これら被災時の活動などを迅速に行うためには、従業員各自が役割を認識し自律的な行動をとることが不可欠です。また、状況に即して臨機応変に対応できる組織体制を整備する必要があります。こうした考えに基づき、BCPの方針を以下の通りに定めます。

BCPの基本方針

  • 従業員とその家族の安全確保を最優先する。
  • 自社施設及び施工中作業所の保全を図る。
  • 得意先施設(施工物件)の復旧を支援する。
  • 社会・地域の生活基盤の確保に貢献する。
  • 上記活動が自律的に行われる仕組みを構築する。

リスクの特定と被災想定

本社機能が中断・休止する等、当社事業活動に広範囲な影響が出る可能性が高い自然災害等の「激甚災害」(大規模地震、パンデミック、火山噴火、大規模水害、スーパー台風、その他災害・事故)による危機を、リスクの対象とします。

首都圏直下地震に備えたBCP訓練を実施

2019年3月11日には、首都圏直下地震の発生を想定した全社一斉のBCP(クライシス)訓練を実施しました。
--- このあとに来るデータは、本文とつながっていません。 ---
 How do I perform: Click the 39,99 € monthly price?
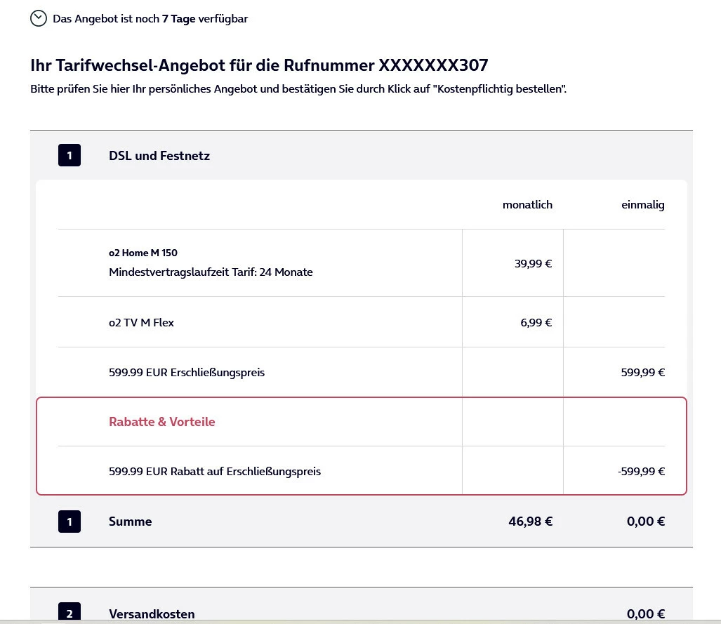click(533, 264)
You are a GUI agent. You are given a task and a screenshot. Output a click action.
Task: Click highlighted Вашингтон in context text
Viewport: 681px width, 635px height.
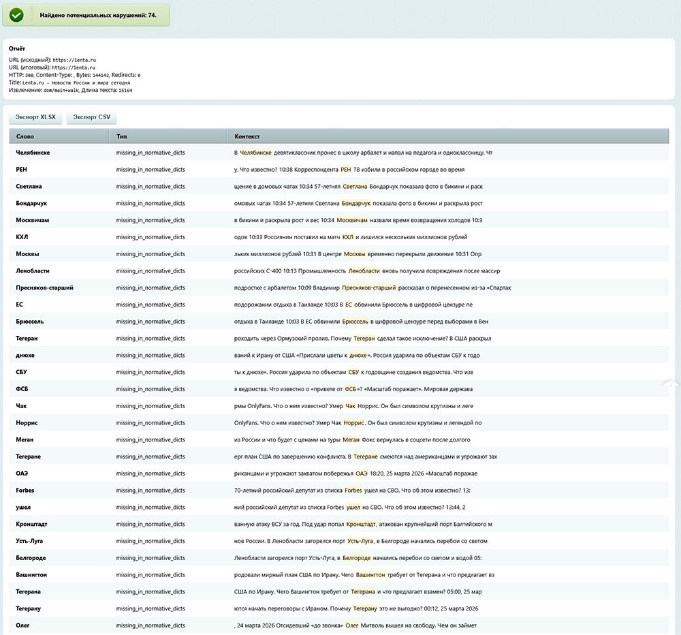coord(370,575)
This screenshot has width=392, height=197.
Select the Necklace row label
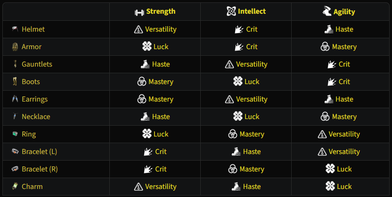(x=36, y=117)
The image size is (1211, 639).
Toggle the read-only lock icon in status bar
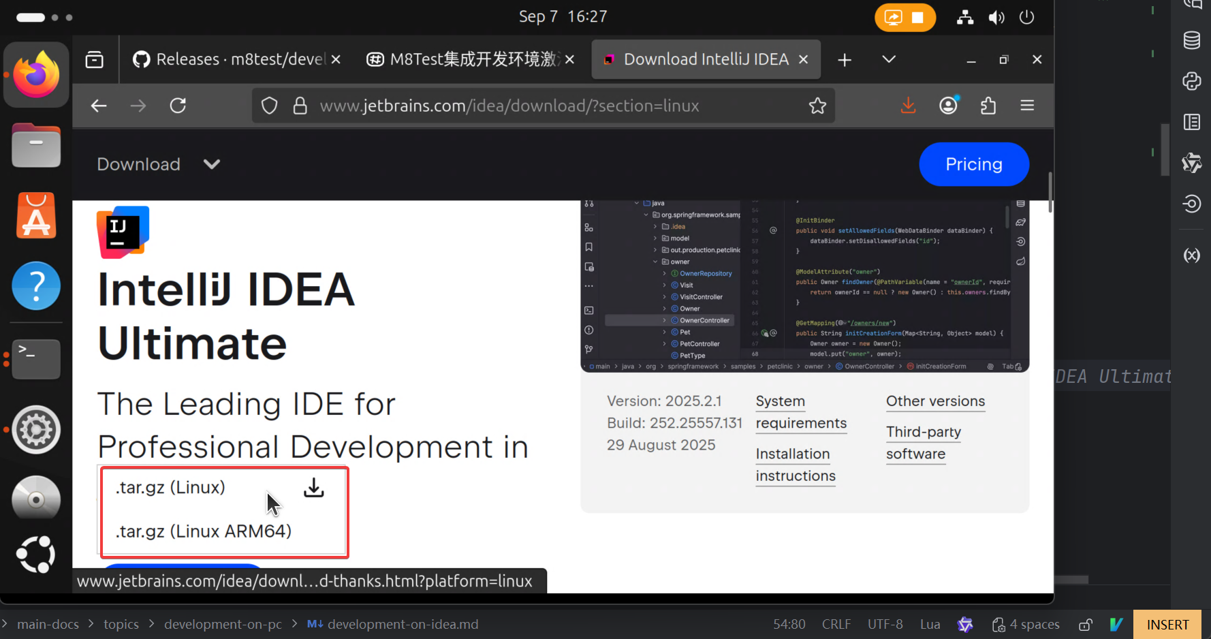(x=1086, y=625)
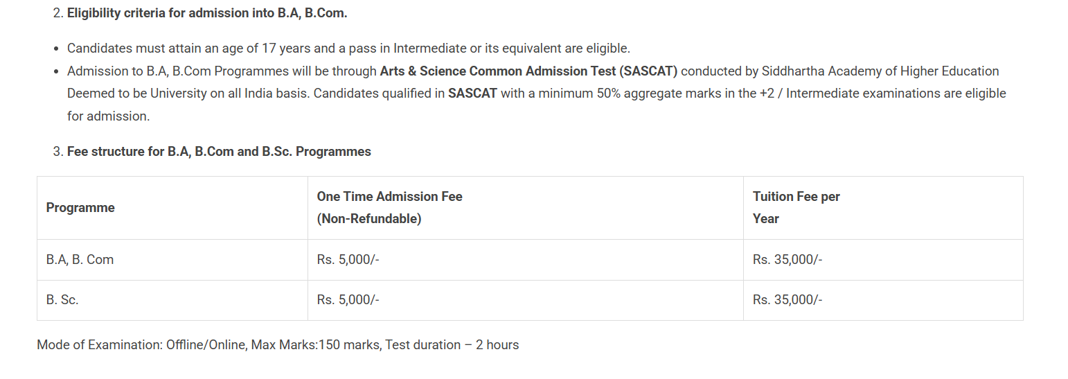The width and height of the screenshot is (1068, 379).
Task: Click the Programme column header cell
Action: click(172, 208)
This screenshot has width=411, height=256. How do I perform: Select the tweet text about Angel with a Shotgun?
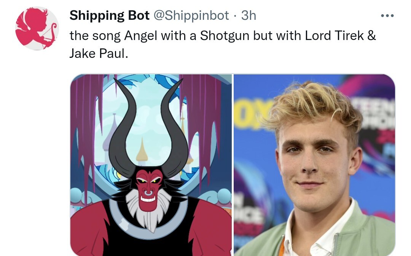point(223,44)
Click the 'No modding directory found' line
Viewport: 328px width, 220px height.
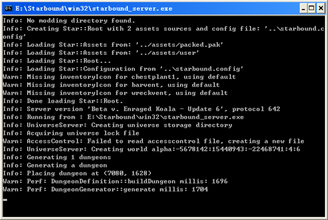pyautogui.click(x=69, y=21)
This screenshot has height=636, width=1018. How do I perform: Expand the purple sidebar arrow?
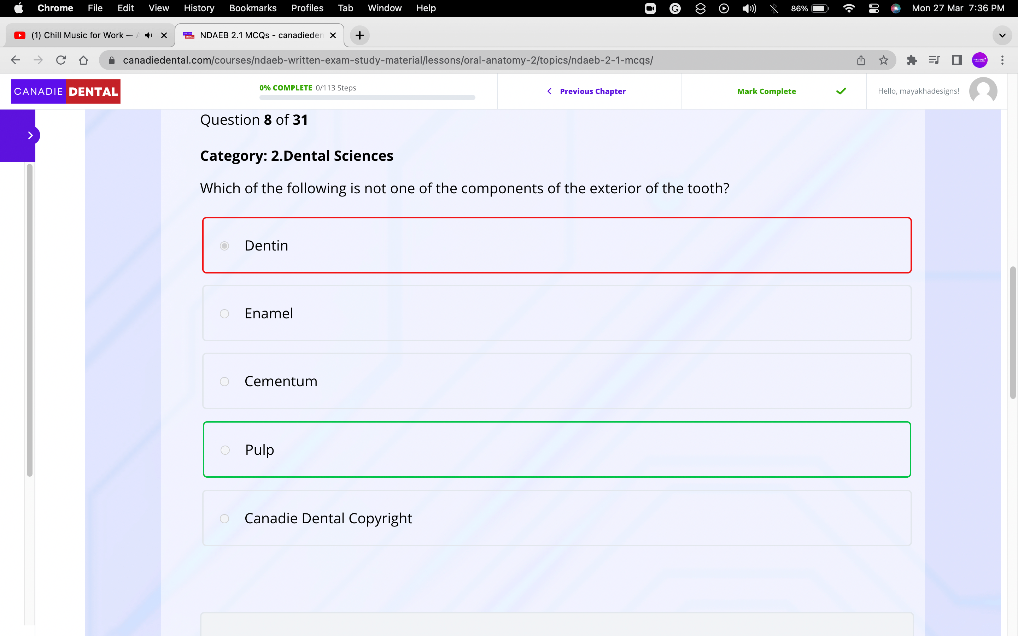30,135
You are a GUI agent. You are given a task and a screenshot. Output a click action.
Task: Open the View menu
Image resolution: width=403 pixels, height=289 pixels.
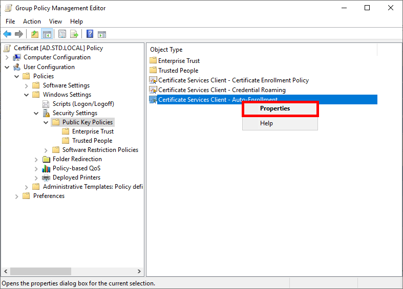pos(55,21)
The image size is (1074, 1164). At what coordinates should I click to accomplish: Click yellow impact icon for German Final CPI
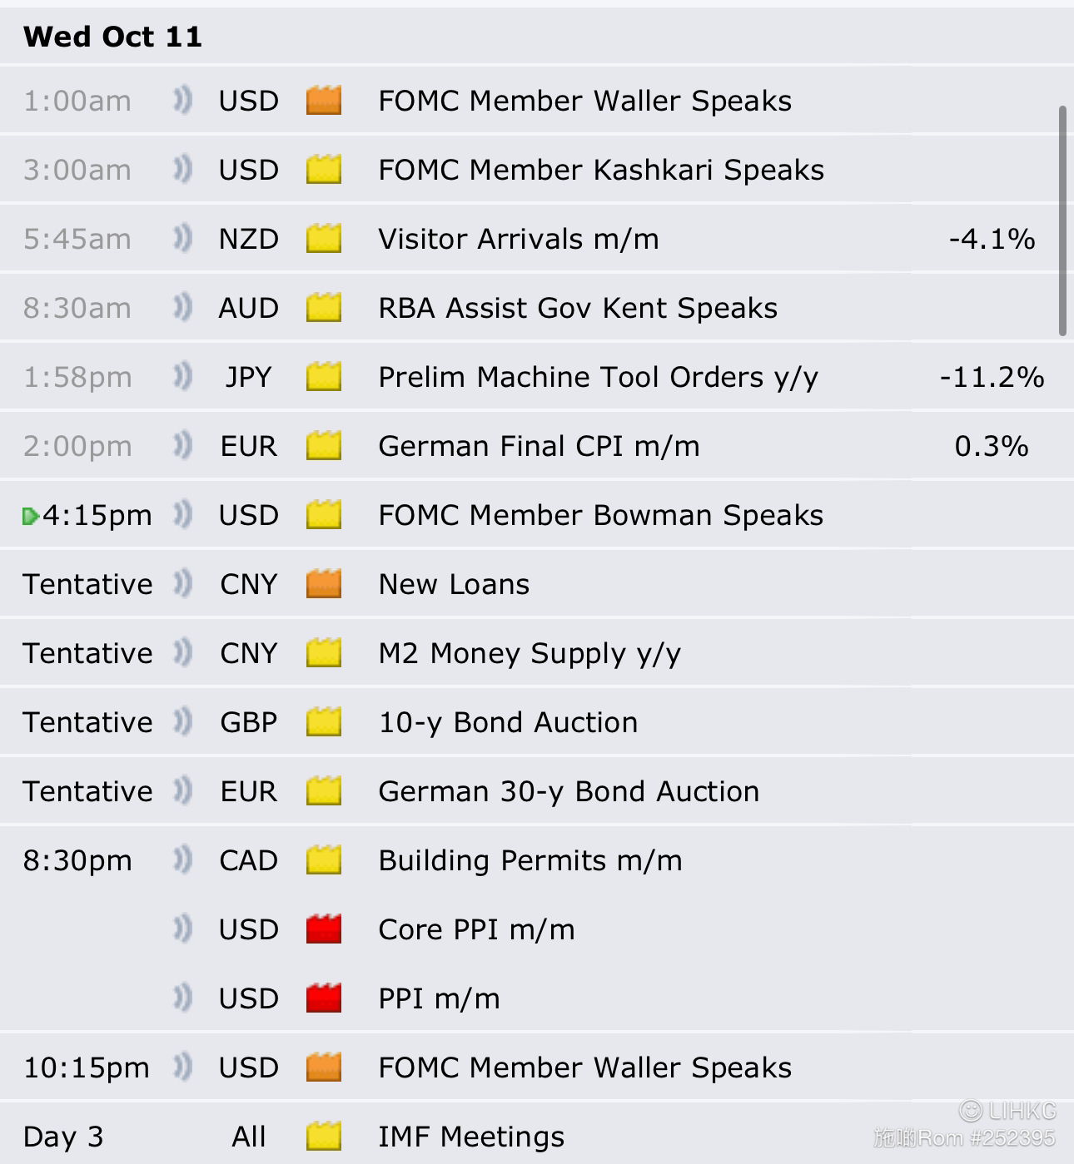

訓練では、深夜2時に東京湾北部を震源とするマグニチュード8、最大震度7の大規模地震が発生し、本社地域が壊滅的な被害を受け、本社機能が不全に陥る状況を想定。本社に震災対策総本部の設置が不可能と判断し、本社機能が復旧するまでの間、関西支店(大阪市中央区)に臨時に立ち上げた代替対策本部が全社対策活動の指揮を執ることとしました。

BCP訓練の様子

訓練では従来同様、従業員の安否確認、自社施設・作業所・得意先施設の被災情報収集などの対策訓練を行うとともに、新たに給与支払や取引先への支払処理など、本社機能を関西支店で代行する訓練も行い、発災から3日後、復旧した本社に引き継ぐところまで確認しました。
今後も緊急時の対応力強化を目指し訓練に取り組んでいきます。

地域と一体となった防災活動

本社ビルは、中央区の要請に基づき「地域防災センター」として、帰宅困難者が一時的に避難できるスペースを提供することになっています。当社は、その運営を行うための体制を整備し、中央区や他の企業と連携しながら、「共助」の防災体制づくりに貢献していきます。